'It is a universal question for women.' What Bindi Irwin wishes people would stop asking.

Bindi Irwin would very much like everyone to stop asking her about having another child.

Yes, it's absurd that this needs to be pointed out — let's not ask about other people's reproductive choices! — but Irwin feels an added poignancy after opening up about her endometriosis earlier this year.

"I feel like it is a universal question for women, which is heartbreaking because you never know what's going on in someone's life and what's happening behind closed doors," she told People in an August 2023 cover story interview.

"And someone asking you, 'Why aren't you having more children? It's your responsibility to have more children.' It breaks your heart because we all have a different journey and a different story."

The 25-year-old first revealed her health journey in March and admitted that "trying to remain a positive person and hide the pain has been a very long road".

Endometriosis is a condition in which the tissue similar to the inner lining of the uterus grows outside the uterus.

Watch Bindi Irwin talk about the reality of living with endometriosis. Post continues after video. 

Video via Instagram.

In her People interview, Irwin said she and husband Chandler Powell felt extremely lucky to have two-year-old daughter Grace.

"I think that every day I wake up and I look at our beautiful daughter and think she is our tiny little miracle and it makes me cry because we were very, very lucky to have her," she said.

"And there was every chance that we wouldn't have been able to have a little one, so to have our beautiful girl, we are so lucky. And I wish more people would pause before asking, 'Why aren't you having more children?'"

Irwin opened up further about her diagnosis in May, sharing a video to Instagram after questions from her followers.
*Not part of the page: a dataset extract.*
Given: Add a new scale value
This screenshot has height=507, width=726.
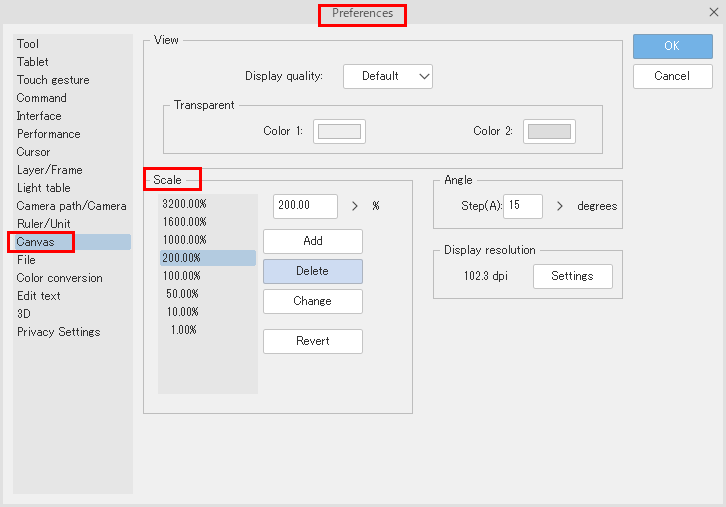Looking at the screenshot, I should tap(312, 241).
She said she knew something was wrong from about 14 years old. 

"I was getting extreme fatigue, nausea, pain," she explained. "Many people think with endometriosis, you only get symptoms during your period. I had pain every single day of my life and it really started when I was 14 years old. Suddenly, no matter where we went or what we were doing, I would just be falling asleep wherever we were. And I also felt constantly like I had the flu."

Irwin added she believes her female relatives also have endometriosis after she began comparing all of their symptoms. 

"It's interesting how, when you have a period, you kind of compare your period to the people around you and closest to you. And often that's your mother, your grandmother, your aunt – we all had very similar symptoms." 


The 24-year-old shared she underwent "every blood test you could possibly imagine", CT scans, MRIs and ultrasounds in an effort to get to the bottom of the issue, also telling People doctors ruled out "every tropical disease, Lyme disease, cancer, you name it" before landing on endo.

"It's so hard because you feel like it's inescapable," she said. "You don't know what's wrong with you, and then when people tell you 'it's all in your head' or 'you're hormonal' or 'just have a cup of tea, lay down,' you end up feeling so desperately alone because there are no answers."

Irwin suffered in an agonising silence until she gave birth to Grace in 2021. Because, as she described on Instagram, the pain "magnified... out of this world.

"I had a pain in my pelvis, pains in my belly, every day. But every now and then, the pain would get so much that it would literally just knock me over," she said. 

Irwin began to cry when she recalled the "countless times of Grace needing me, and me crawling to her cot at night".

She said, "I can remember being with Grace and lying on the floor in agony. I had a stabbing pain in my side. I couldn't get up, or I would throw up. And I was scared I would pass out.

"I was so scared because I was worried if I was alone with Grace, something would happen to me and she would be on her own."

After encouragement from a friend, Irwin underwent an invasive laparoscopic surgery, which is the only reliable way to diagnose the condition.


During the excision surgery, doctors found 37 lesions and a "chocolate cyst" filled with endometrial fluid. 

After months of recovery, Irwin spoke positively about what the future holds. 

"I can officially say that I'm finally feeling better, which is truly extraordinary and something that I actually never thought that I would say," she said. "I feel like I got a second chance at life … I feel like a new woman."

She explained that the validation of a diagnosis and surgery for the years of pain she had to suffer felt "indescribable".


The mother-of-one has had "thousands and thousands of people" reach out to her with their own experiences with endometriosis and said it is vital to "educate the public" about the illness. 

"There needs to be a huge shift in our healthcare system," she said, "I really hope there is a shift within society to be able to give people with endometriosis the tools that they need — not only for diagnosis but more access to surgery, more access to being able to afford these surgeries."

She added, "I mean, my goodness. It is such a toll on families to be able to go out and get this diagnosis… My fear of them not finding anything [during surgery] was really, really, really taking over my life. I was so scared.

"But I'm very thankful that my family is so supportive. Not everybody is lucky to have a supportive family, so we need to have a better system so that people don’t feel so isolated and alone. Endometriosis is a very lonely disease. We need to be able to rally around people with endo."